**REQUIREMENT:** Could you copy these lines word for word, starting with the line that contains "Toggle the Safari" and going on through the line that contains "click(x=232, y=334)"?

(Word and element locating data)
"""

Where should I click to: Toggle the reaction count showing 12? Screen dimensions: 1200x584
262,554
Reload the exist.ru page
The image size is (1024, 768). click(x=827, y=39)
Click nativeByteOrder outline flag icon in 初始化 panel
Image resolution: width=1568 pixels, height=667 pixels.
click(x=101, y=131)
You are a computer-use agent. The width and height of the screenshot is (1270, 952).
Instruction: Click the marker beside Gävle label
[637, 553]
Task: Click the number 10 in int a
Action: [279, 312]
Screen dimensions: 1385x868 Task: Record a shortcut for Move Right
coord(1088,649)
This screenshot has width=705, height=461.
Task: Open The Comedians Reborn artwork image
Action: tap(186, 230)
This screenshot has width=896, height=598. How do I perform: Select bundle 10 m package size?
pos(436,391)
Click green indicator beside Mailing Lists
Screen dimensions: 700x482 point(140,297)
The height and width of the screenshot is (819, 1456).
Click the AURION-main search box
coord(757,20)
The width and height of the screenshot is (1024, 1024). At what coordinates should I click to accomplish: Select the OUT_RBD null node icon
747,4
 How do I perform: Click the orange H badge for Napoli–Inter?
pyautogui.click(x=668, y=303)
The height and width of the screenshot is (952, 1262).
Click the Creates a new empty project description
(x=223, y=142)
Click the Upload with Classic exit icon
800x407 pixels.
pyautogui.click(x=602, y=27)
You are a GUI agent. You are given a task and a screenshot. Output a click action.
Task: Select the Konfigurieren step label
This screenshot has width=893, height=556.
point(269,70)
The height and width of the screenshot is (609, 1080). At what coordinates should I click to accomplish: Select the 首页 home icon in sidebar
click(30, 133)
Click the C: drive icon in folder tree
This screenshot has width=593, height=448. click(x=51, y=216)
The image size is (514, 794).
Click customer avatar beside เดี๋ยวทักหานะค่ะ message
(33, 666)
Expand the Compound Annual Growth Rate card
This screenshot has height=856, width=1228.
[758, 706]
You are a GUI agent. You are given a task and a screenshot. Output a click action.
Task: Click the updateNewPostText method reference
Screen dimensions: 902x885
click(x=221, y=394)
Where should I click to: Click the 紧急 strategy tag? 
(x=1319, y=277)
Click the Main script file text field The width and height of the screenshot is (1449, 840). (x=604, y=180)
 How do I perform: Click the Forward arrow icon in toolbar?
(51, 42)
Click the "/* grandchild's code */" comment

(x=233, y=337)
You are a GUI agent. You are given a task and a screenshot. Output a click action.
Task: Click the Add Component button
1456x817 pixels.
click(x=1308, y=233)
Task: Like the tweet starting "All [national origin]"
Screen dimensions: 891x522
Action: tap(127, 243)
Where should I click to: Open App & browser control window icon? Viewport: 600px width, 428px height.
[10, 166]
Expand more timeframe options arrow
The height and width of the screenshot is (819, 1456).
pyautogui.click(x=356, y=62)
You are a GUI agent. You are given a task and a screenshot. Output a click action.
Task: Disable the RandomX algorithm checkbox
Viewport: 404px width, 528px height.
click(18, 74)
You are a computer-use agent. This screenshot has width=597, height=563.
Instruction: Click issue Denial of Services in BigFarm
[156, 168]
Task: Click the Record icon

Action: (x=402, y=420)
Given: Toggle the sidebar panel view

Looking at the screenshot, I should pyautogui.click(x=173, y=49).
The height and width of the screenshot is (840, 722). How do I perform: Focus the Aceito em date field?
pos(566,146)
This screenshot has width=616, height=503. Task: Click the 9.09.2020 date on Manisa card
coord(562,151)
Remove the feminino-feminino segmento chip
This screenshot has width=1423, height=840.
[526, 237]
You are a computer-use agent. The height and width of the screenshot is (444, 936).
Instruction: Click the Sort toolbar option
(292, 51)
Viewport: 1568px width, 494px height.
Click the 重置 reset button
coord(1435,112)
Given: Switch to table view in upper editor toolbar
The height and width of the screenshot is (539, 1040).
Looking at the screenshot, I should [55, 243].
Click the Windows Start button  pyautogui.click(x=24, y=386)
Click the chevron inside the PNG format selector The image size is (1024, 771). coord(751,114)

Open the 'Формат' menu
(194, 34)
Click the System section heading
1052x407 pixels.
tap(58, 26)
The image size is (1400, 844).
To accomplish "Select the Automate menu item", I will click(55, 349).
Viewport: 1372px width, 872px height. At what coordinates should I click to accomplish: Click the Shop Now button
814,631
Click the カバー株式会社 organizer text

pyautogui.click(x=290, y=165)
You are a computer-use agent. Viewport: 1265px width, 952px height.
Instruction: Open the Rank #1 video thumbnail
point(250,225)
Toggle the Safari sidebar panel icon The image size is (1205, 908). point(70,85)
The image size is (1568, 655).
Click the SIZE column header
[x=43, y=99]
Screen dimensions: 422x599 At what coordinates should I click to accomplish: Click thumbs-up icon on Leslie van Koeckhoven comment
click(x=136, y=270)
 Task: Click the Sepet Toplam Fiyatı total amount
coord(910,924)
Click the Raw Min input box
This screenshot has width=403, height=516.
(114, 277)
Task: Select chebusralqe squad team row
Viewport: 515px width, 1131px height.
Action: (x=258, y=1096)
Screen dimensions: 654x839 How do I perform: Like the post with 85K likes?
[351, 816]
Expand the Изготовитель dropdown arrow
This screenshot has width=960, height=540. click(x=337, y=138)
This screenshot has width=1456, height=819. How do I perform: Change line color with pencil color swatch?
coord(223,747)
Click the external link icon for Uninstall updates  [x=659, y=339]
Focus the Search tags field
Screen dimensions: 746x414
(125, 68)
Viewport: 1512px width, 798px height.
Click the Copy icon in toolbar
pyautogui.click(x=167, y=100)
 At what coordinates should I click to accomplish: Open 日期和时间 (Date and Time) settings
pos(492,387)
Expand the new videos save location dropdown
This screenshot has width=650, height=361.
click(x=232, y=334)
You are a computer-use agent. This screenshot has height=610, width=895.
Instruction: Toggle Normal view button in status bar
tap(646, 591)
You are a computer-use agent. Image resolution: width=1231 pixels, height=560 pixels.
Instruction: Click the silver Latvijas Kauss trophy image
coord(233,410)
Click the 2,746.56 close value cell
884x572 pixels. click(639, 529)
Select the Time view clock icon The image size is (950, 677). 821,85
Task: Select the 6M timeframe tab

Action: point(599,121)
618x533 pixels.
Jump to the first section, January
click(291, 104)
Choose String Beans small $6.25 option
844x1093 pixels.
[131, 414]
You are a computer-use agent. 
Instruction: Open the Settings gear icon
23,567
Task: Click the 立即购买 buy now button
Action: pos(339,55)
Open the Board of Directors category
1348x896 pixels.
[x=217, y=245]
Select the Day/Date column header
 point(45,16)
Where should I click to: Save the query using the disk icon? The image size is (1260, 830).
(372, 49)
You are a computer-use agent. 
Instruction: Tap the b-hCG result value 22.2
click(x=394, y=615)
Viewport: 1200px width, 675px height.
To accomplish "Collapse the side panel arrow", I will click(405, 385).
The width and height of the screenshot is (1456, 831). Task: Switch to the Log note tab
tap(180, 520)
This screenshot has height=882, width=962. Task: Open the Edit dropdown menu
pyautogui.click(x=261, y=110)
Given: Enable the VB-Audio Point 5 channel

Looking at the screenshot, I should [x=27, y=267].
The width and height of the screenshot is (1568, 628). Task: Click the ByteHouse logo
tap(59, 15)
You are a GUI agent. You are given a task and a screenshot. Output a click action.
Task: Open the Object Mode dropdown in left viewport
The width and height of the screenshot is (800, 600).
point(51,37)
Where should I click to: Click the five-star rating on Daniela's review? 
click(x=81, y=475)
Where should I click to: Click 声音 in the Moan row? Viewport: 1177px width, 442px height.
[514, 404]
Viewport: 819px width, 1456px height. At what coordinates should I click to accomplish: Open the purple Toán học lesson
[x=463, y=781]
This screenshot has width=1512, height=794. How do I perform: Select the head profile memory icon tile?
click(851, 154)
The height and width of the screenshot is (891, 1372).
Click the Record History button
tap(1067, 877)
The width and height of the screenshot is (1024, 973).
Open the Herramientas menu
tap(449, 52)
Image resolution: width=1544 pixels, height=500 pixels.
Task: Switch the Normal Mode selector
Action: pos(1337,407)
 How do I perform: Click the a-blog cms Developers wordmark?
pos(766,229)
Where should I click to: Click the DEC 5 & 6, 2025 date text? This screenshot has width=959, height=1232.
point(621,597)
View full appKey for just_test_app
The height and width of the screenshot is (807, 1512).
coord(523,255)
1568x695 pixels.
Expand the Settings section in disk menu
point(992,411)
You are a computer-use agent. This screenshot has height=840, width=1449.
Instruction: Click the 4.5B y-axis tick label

"""

**SOLUTION TO THIS TASK:**
Toggle the Safari sidebar panel icon The image size is (1205, 908). point(70,85)
The image size is (1568, 655).
Click the SIZE column header
[x=43, y=99]
Screen dimensions: 422x599 At what coordinates should I click to accomplish: Click thumbs-up icon on Leslie van Koeckhoven comment
click(x=136, y=270)
 Task: Click the Sepet Toplam Fiyatı total amount
coord(910,924)
Click the Raw Min input box
This screenshot has width=403, height=516.
(114, 277)
Task: Select chebusralqe squad team row
Viewport: 515px width, 1131px height.
Action: (x=258, y=1096)
Screen dimensions: 654x839 How do I perform: Like the post with 85K likes?
[351, 816]
Expand the Изготовитель dropdown arrow
This screenshot has width=960, height=540. click(x=337, y=138)
This screenshot has width=1456, height=819. How do I perform: Change line color with pencil color swatch?
coord(223,747)
Click the external link icon for Uninstall updates  [x=659, y=339]
Focus the Search tags field
Screen dimensions: 746x414
(125, 68)
Viewport: 1512px width, 798px height.
Click the Copy icon in toolbar
pyautogui.click(x=167, y=100)
 At what coordinates should I click to accomplish: Open 日期和时间 (Date and Time) settings
pos(492,387)
Expand the new videos save location dropdown
This screenshot has width=650, height=361.
click(x=232, y=334)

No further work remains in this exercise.